The village men said the attack convinced them that Karzai was justified in rejecting the security accord. They want U.S. soldiers out of their lives forever.
“This agreement will only bring more misery,” said Gul, a stout, bearded man who wore a traditional wool pakol cap. “The Americans say they are here to protect us. No — they’re here to kill us and terrorize our women and children.”
As the men spoke, a drone passed slowly overhead, the dull whine of its turboprop engine audible over the din of traffic in the crowded city of Jalalabad, a three-hour drive from Ganbir.
“Look! You see it?” said Rahmat Gul, 55, Hazrat Gul’s cousin. He squinted up at the drone as it drifted across a brilliant blue sky.
“These be-pilots fly over our village almost every day,” he said, using a Pashto term that means a plane without a pilot. “They spy on people and steal their lives. Children are afraid to go to school. People are afraid to stand in a group because they fear these planes will shoot a missile at them.”
An hour later, a second drone buzzed overhead. The four men barely glanced up.
From his pocket, Jan, who sports a tangled black beard, produced a color photo of the only survivor of the attack, his 4-year-old niece, Haisha. It showed the girl’s disfigured face, her mouth and lower jaw blown away. Jan said the girl was horribly burned and blinded in both eyes, lost her left arm and needed reconstructive facial surgery.
Haisha was treated at ISAF hospitals at Kabul airport and at Bagram airfield, the men said. Col. Crichton confirmed that the coalition had provided medical transportation and care for Haisha.
Rahmat Gul said doctors at the Kabul hospital told him that Karzai wept at the sight of the girl’s ravaged face.
“If the president of our country cries and accuses the Americans and still nothing is done, what can we do?” Hazrat Gul asked. “We are poor people from the countryside. We have no power.”
Jan pulled out a creased copy of a Dari-language letter from Karzai to Marine Gen. Joseph F. Dunford Jr., commander of ISAF and U.S. forces in Afghanistan, in which Karzai pleaded for coalition medical assistance for Haisha.

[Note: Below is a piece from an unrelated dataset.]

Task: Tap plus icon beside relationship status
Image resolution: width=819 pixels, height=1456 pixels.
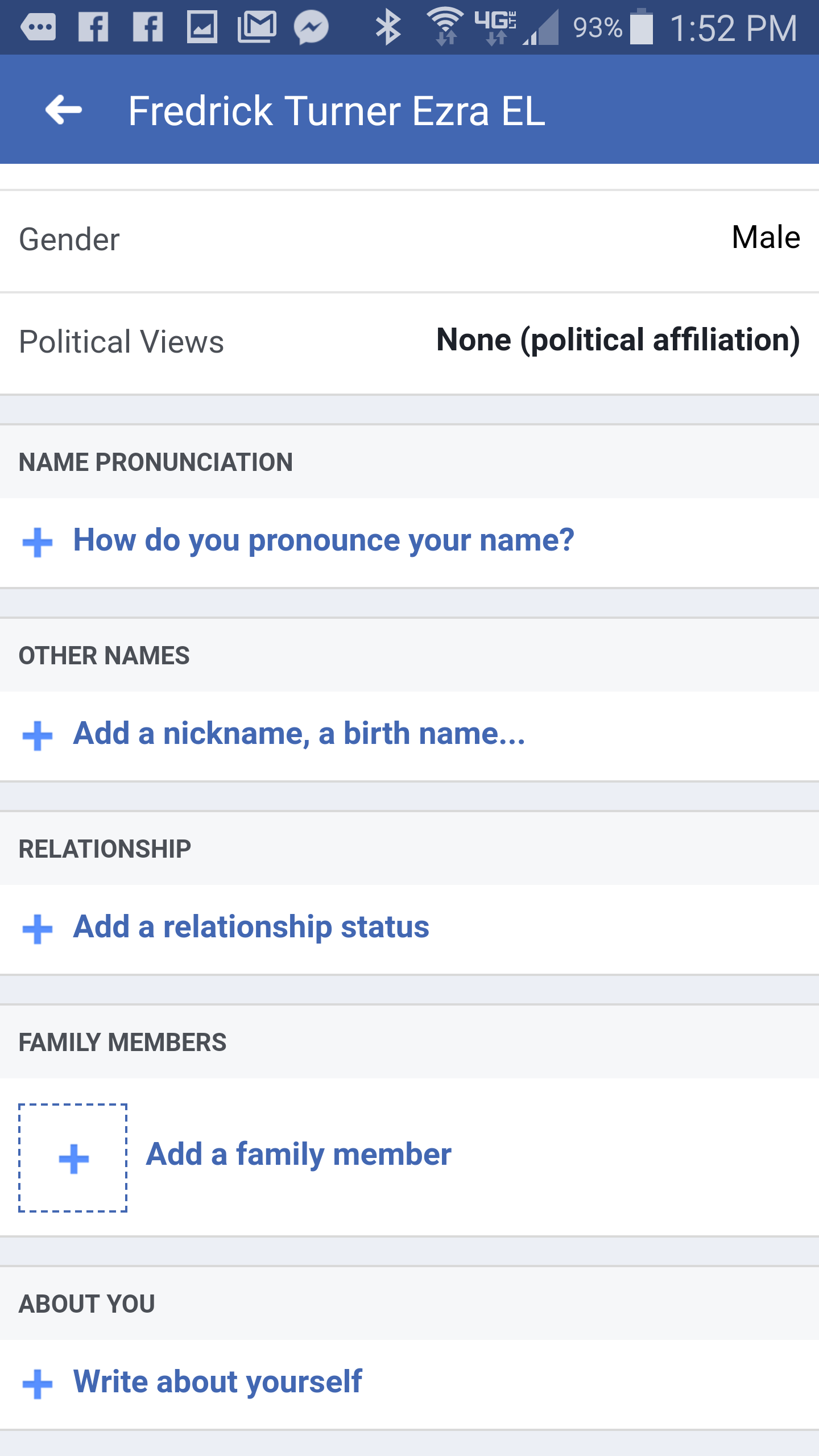Action: click(x=38, y=929)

On his cellphone, Hazrat Gul displayed photos he said were taken the day of the attack. One shows the blackened face of an infant wrapped in a white funeral shroud. This, he said, was 18-month-old Jandullah, Jan’s nephew.
Another photo depicted what Gul said was the scorched wreckage of his pickup. Others showed what appeared to be corpses wrapped in bloodied burial shrouds, and a wrapped body lowered into a grave.

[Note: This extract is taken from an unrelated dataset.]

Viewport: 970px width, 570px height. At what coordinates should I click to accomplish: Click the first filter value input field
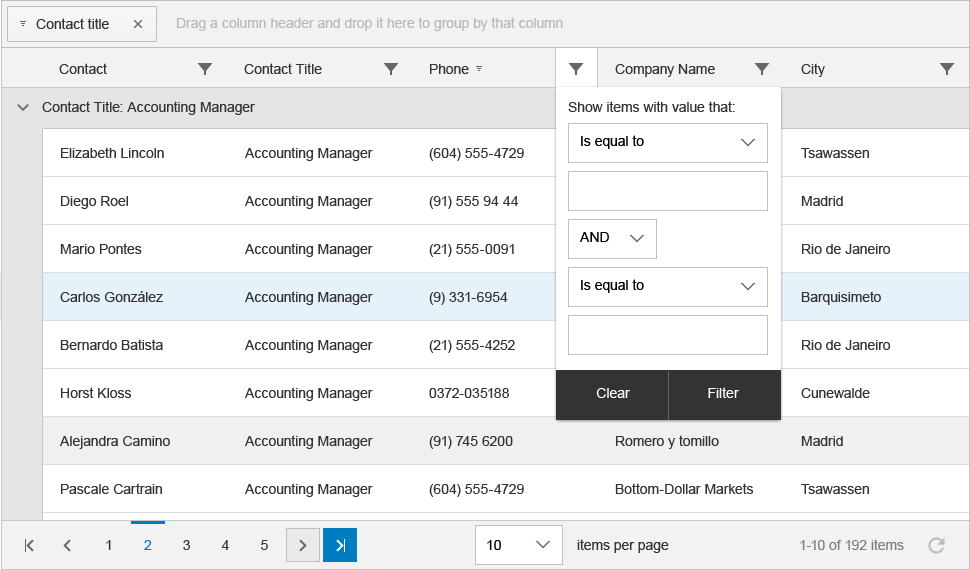point(667,190)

The men complained, as has Karzai for years, of U.S. military night raids. Five years ago, Gul said, U.S. soldiers stormed his house at night. He said he, his two brothers and his father were handcuffed, detained and interrogated before being released.
After the Sept. 7 airstrike, the men said, angry villagers confronted Gov. Jalala in the provincial capital, Asadabad. They demanded an apology from the United States. The governor told them it was “an American affair” and he could do nothing, the men said.
The villagers said the families had received no compensation from the coalition. Crichton said that a condolence payment was made to one family but that the ISAF had not identified other families who may have suffered losses.
“We don’t want compensation,” Jan said. “We want the Americans to find the person who reported Taliban and terrorists in that truck, and we want him prosecuted and punished for his lies.”
The men scoffed at U.S. insistence that the rights of Afghan women be improved. “Is it women’s rights when they kill women and mix their body parts with men’s?” Jan asked.
With drones flying over their villages, the men said, they sleep the uneasy sleep of the fearful. Another strike or raid could come at any time.
The villagers say they cling to their best evidence that the United States kills and maims Afghan civilians — the lone survivor, Haisha.
“God’s gift,” said white-bearded Rahmat Gul, glancing up at the sky. “God left her alive as proof.”